Saturday, November 02, 2019

Predictable Criticism


Former Democratic senator Carol Mosely-Braun of  Illinois was never indicted. She was never formally charged with a crime, in a fairly similar manner to Donald J. Trump never having been charged with a crime.

In 1988, the corrupt Illinois senator was defeated for re-election and when asked by a local newspaper whether she'd ever run for office again, responded "Read my lips. Not. Never. Nein. Nyet."

It should have been left at that, but it didn't. Politico's Ryan Lizza went to Mosely-Braun for a comment about Elizabeth Warren's advocacy of Medicare for All. At one of her events in New Hampshire, the Massachusetts senator had been asked about the criticism of rival Pete Buttigieg that Medicare for All is, as a constituent put it, "unattainable." Warren responded

You don’t get what you don’t fight for. In fact, can I just make a pitch on that? People said to the abolitionists: ‘You’ll never get it done.’ They said it to the suffragettes: ‘You’ll never get that passed.’ Right? They said it to the foot soldiers in the civil rights movement. They said it to the union organizers. They said it to the LGBT community. We’re on the right side of history on this one.
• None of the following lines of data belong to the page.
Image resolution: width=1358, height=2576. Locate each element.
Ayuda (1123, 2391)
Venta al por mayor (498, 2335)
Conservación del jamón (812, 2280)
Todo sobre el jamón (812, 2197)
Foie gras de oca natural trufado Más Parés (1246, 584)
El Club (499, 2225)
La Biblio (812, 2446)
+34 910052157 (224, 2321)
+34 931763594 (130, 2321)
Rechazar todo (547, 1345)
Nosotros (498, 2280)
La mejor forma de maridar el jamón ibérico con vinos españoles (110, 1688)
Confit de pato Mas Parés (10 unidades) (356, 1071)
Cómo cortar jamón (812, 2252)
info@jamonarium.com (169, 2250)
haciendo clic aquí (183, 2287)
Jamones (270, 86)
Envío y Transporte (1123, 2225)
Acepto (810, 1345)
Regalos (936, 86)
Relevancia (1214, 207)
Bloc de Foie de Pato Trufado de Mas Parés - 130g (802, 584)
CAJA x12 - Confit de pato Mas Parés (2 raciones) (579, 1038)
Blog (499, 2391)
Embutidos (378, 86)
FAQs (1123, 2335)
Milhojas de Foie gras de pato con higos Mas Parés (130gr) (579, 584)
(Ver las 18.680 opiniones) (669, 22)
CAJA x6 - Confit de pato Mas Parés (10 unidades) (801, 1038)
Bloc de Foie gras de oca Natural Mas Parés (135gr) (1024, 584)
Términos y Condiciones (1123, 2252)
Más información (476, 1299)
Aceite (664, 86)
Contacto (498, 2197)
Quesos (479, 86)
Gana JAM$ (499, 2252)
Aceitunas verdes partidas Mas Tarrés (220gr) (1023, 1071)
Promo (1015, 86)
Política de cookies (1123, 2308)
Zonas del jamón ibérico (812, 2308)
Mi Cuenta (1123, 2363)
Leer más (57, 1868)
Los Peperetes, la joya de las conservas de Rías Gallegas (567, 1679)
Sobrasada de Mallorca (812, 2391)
This is obvious on its face. Yet

Some Democrats I talked to found the comparisons that Warren used to be jarring.“I have the highest respect for Sen. Warren but she’s wrong about this,” said former Sen. Carol Mosley Braun, the first female African American in the Senate. “Abolition and suffrage did not occasion a tax increase. People weren’t giving something up — except maybe some of their privilege.”

She added, “To compare the health care debate to the liberation of black people or giving women the right to vote is just wrong.”

No, no, it's just right because it's accurate. Matt Stoller proposes "re-centering history around financial power as a core battlefield, in contravention to Braun's interpretation of history. History matters!"

Mosley Braun's complaint that Medicare for All would "occasion a tax increase" hints at the central problem of Lizza's piece. He quotes Kathleen Sebelius, President Obama's secretary of Health and Human Services; Cecilia Muñoz, director of Obama’s Domestic Policy Council; and Nancy-Ann DeParle, the deputy chief of staff in the Obama White House.  He seems impressed that these three Obama-era veterans would criticize health care reform which would take us where the Affordable Care Act promised, but failed: to universal health care.

"I think the Medicare for All positions our candidates are taking are absurd,” Lizza was told by DeParle, who added "You can win the Electoral College, but then you are going to be opposed by the [American Medical Association], the [American Hospital Association], and the AARP. And those are the good guys!"

It's revealing that one of the individuals who helped craft the ACA would refer to the American Medical Association and the American Hospital Association as "good guys."  It helps explain the creation of a health care program which met the approval of most of the health care industry but largely failed to deliver. Perhaps it's unsurprising, though, because

While DeParle has an obvious conflict of interest, Sebelius and Munoz also have a conflict of interest, determined not to let anything erode the legacy of the president they served, who failed to provide effective and affordable health care for poor people and the middle class. Though earnest, Sanders and Warren will continue to find that there are forces in the Democratic Party (as well as in the industry) wary of candidates determined to succeed where they failed.